* TASK PROMPT *
Copy every one of the following items word for word.

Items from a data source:
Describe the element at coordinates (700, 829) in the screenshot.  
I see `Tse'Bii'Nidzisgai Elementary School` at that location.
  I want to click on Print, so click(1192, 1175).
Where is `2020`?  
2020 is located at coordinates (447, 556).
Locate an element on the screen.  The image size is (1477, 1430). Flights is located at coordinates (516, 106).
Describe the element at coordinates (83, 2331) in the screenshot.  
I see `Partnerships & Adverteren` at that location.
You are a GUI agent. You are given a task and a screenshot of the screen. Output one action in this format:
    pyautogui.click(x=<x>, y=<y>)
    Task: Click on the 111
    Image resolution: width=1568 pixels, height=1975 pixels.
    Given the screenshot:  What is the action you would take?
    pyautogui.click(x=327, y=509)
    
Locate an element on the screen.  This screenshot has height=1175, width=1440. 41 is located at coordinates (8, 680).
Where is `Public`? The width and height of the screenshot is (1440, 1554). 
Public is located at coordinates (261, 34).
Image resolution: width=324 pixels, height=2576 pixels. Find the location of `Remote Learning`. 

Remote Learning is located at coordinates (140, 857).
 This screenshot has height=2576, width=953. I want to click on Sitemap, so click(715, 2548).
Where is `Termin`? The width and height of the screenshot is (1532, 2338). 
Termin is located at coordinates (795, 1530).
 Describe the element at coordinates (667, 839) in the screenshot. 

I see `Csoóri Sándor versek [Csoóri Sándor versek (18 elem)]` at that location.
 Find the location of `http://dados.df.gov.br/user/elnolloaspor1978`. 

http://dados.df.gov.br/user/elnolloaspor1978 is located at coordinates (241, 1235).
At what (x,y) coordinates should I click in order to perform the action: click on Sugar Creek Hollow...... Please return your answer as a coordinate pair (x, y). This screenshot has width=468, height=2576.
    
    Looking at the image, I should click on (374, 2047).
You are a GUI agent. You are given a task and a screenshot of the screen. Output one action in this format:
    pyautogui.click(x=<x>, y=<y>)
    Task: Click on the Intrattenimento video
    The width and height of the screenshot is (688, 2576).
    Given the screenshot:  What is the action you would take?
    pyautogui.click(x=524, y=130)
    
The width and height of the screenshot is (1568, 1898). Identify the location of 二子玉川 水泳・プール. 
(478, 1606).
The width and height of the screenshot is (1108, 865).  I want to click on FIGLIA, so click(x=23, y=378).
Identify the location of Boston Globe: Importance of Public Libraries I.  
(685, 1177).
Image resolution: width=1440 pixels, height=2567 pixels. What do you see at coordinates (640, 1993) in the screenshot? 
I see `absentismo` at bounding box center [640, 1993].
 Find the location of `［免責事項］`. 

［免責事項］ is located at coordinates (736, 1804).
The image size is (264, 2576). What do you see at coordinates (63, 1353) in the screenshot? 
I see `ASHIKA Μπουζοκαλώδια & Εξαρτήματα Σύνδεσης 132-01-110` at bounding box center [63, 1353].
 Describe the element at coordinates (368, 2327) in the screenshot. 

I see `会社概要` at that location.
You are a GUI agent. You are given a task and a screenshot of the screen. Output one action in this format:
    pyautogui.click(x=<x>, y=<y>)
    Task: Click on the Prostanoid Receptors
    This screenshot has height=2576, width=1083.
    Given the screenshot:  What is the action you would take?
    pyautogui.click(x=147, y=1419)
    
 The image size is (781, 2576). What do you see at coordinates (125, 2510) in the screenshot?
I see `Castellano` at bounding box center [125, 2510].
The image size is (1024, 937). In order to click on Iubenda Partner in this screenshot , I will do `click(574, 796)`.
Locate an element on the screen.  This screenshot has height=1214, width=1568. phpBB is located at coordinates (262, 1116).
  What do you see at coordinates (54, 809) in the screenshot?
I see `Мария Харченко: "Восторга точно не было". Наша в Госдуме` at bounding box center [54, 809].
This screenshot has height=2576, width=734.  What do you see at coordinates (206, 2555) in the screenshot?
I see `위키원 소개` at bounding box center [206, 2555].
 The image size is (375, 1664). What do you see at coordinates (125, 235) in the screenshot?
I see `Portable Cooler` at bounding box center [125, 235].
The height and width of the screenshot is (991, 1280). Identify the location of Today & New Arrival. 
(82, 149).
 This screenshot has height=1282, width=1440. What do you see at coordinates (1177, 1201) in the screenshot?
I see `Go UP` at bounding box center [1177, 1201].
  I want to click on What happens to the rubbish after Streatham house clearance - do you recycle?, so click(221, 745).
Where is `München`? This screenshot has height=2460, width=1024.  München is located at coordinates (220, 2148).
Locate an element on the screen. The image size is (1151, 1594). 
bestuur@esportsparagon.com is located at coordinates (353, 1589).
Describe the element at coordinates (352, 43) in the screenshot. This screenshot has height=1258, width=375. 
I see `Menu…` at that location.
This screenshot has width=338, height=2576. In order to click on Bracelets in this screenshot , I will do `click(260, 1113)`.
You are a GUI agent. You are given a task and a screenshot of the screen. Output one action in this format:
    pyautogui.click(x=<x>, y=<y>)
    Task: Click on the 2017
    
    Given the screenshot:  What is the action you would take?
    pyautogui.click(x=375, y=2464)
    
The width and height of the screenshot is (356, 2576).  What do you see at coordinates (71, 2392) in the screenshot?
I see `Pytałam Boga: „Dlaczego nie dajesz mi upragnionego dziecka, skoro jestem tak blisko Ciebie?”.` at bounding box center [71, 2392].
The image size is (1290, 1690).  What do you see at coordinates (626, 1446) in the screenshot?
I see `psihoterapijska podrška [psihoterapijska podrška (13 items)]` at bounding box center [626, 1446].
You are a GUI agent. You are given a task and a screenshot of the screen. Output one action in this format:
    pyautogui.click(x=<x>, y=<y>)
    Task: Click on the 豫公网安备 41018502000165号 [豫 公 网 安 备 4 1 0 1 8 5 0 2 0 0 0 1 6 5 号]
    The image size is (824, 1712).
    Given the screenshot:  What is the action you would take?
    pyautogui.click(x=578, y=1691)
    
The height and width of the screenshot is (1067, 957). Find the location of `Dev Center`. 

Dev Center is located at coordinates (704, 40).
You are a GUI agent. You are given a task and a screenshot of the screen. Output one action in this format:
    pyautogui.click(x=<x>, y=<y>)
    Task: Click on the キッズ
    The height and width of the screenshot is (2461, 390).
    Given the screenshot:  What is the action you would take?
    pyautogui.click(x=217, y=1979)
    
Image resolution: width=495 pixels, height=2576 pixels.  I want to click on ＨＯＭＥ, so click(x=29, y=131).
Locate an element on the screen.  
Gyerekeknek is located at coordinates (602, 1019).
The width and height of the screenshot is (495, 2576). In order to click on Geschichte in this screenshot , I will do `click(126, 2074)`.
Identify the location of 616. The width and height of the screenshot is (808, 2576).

* OUTPUT *
Describe the element at coordinates (700, 829) in the screenshot.  
I see `Tse'Bii'Nidzisgai Elementary School` at that location.
  I want to click on Print, so click(1192, 1175).
Where is `2020`?  
2020 is located at coordinates (447, 556).
Locate an element on the screen.  The image size is (1477, 1430). Flights is located at coordinates (516, 106).
Describe the element at coordinates (83, 2331) in the screenshot.  
I see `Partnerships & Adverteren` at that location.
You are a GUI agent. You are given a task and a screenshot of the screen. Output one action in this format:
    pyautogui.click(x=<x>, y=<y>)
    Task: Click on the 111
    Image resolution: width=1568 pixels, height=1975 pixels.
    Given the screenshot:  What is the action you would take?
    pyautogui.click(x=327, y=509)
    
Locate an element on the screen.  This screenshot has height=1175, width=1440. 41 is located at coordinates (8, 680).
Where is `Public`? The width and height of the screenshot is (1440, 1554). 
Public is located at coordinates (261, 34).
Image resolution: width=324 pixels, height=2576 pixels. Find the location of `Remote Learning`. 

Remote Learning is located at coordinates (140, 857).
 This screenshot has height=2576, width=953. I want to click on Sitemap, so click(715, 2548).
Where is `Termin`? The width and height of the screenshot is (1532, 2338). 
Termin is located at coordinates (795, 1530).
 Describe the element at coordinates (667, 839) in the screenshot. 

I see `Csoóri Sándor versek [Csoóri Sándor versek (18 elem)]` at that location.
 Find the location of `http://dados.df.gov.br/user/elnolloaspor1978`. 

http://dados.df.gov.br/user/elnolloaspor1978 is located at coordinates (241, 1235).
At what (x,y) coordinates should I click in order to perform the action: click on Sugar Creek Hollow...... Please return your answer as a coordinate pair (x, y). This screenshot has width=468, height=2576.
    
    Looking at the image, I should click on (374, 2047).
You are a GUI agent. You are given a task and a screenshot of the screen. Output one action in this format:
    pyautogui.click(x=<x>, y=<y>)
    Task: Click on the Intrattenimento video
    The width and height of the screenshot is (688, 2576).
    Given the screenshot:  What is the action you would take?
    pyautogui.click(x=524, y=130)
    
The width and height of the screenshot is (1568, 1898). Identify the location of 二子玉川 水泳・プール. 
(478, 1606).
The width and height of the screenshot is (1108, 865).  I want to click on FIGLIA, so click(x=23, y=378).
Identify the location of Boston Globe: Importance of Public Libraries I.  
(685, 1177).
Image resolution: width=1440 pixels, height=2567 pixels. What do you see at coordinates (640, 1993) in the screenshot? 
I see `absentismo` at bounding box center [640, 1993].
 Find the location of `［免責事項］`. 

［免責事項］ is located at coordinates (736, 1804).
The image size is (264, 2576). What do you see at coordinates (63, 1353) in the screenshot? 
I see `ASHIKA Μπουζοκαλώδια & Εξαρτήματα Σύνδεσης 132-01-110` at bounding box center [63, 1353].
 Describe the element at coordinates (368, 2327) in the screenshot. 

I see `会社概要` at that location.
You are a GUI agent. You are given a task and a screenshot of the screen. Output one action in this format:
    pyautogui.click(x=<x>, y=<y>)
    Task: Click on the Prostanoid Receptors
    This screenshot has height=2576, width=1083.
    Given the screenshot:  What is the action you would take?
    pyautogui.click(x=147, y=1419)
    
 The image size is (781, 2576). What do you see at coordinates (125, 2510) in the screenshot?
I see `Castellano` at bounding box center [125, 2510].
The image size is (1024, 937). In order to click on Iubenda Partner in this screenshot , I will do `click(574, 796)`.
Locate an element on the screen.  This screenshot has height=1214, width=1568. phpBB is located at coordinates (262, 1116).
  What do you see at coordinates (54, 809) in the screenshot?
I see `Мария Харченко: "Восторга точно не было". Наша в Госдуме` at bounding box center [54, 809].
This screenshot has height=2576, width=734.  What do you see at coordinates (206, 2555) in the screenshot?
I see `위키원 소개` at bounding box center [206, 2555].
 The image size is (375, 1664). What do you see at coordinates (125, 235) in the screenshot?
I see `Portable Cooler` at bounding box center [125, 235].
The height and width of the screenshot is (991, 1280). Identify the location of Today & New Arrival. 
(82, 149).
 This screenshot has height=1282, width=1440. What do you see at coordinates (1177, 1201) in the screenshot?
I see `Go UP` at bounding box center [1177, 1201].
  I want to click on What happens to the rubbish after Streatham house clearance - do you recycle?, so click(221, 745).
Where is `München`? This screenshot has height=2460, width=1024.  München is located at coordinates (220, 2148).
Locate an element on the screen. The image size is (1151, 1594). 
bestuur@esportsparagon.com is located at coordinates (353, 1589).
Describe the element at coordinates (352, 43) in the screenshot. This screenshot has height=1258, width=375. 
I see `Menu…` at that location.
This screenshot has width=338, height=2576. In order to click on Bracelets in this screenshot , I will do `click(260, 1113)`.
You are a GUI agent. You are given a task and a screenshot of the screen. Output one action in this format:
    pyautogui.click(x=<x>, y=<y>)
    Task: Click on the 2017
    
    Given the screenshot:  What is the action you would take?
    pyautogui.click(x=375, y=2464)
    
The width and height of the screenshot is (356, 2576).  What do you see at coordinates (71, 2392) in the screenshot?
I see `Pytałam Boga: „Dlaczego nie dajesz mi upragnionego dziecka, skoro jestem tak blisko Ciebie?”.` at bounding box center [71, 2392].
The image size is (1290, 1690).  What do you see at coordinates (626, 1446) in the screenshot?
I see `psihoterapijska podrška [psihoterapijska podrška (13 items)]` at bounding box center [626, 1446].
You are a GUI agent. You are given a task and a screenshot of the screen. Output one action in this format:
    pyautogui.click(x=<x>, y=<y>)
    Task: Click on the 豫公网安备 41018502000165号 [豫 公 网 安 备 4 1 0 1 8 5 0 2 0 0 0 1 6 5 号]
    The image size is (824, 1712).
    Given the screenshot:  What is the action you would take?
    pyautogui.click(x=578, y=1691)
    
The height and width of the screenshot is (1067, 957). Find the location of `Dev Center`. 

Dev Center is located at coordinates (704, 40).
You are a GUI agent. You are given a task and a screenshot of the screen. Output one action in this format:
    pyautogui.click(x=<x>, y=<y>)
    Task: Click on the キッズ
    The height and width of the screenshot is (2461, 390).
    Given the screenshot:  What is the action you would take?
    pyautogui.click(x=217, y=1979)
    
Image resolution: width=495 pixels, height=2576 pixels.  I want to click on ＨＯＭＥ, so click(x=29, y=131).
Locate an element on the screen.  
Gyerekeknek is located at coordinates (602, 1019).
The width and height of the screenshot is (495, 2576). In order to click on Geschichte in this screenshot , I will do `click(126, 2074)`.
Identify the location of 616. The width and height of the screenshot is (808, 2576).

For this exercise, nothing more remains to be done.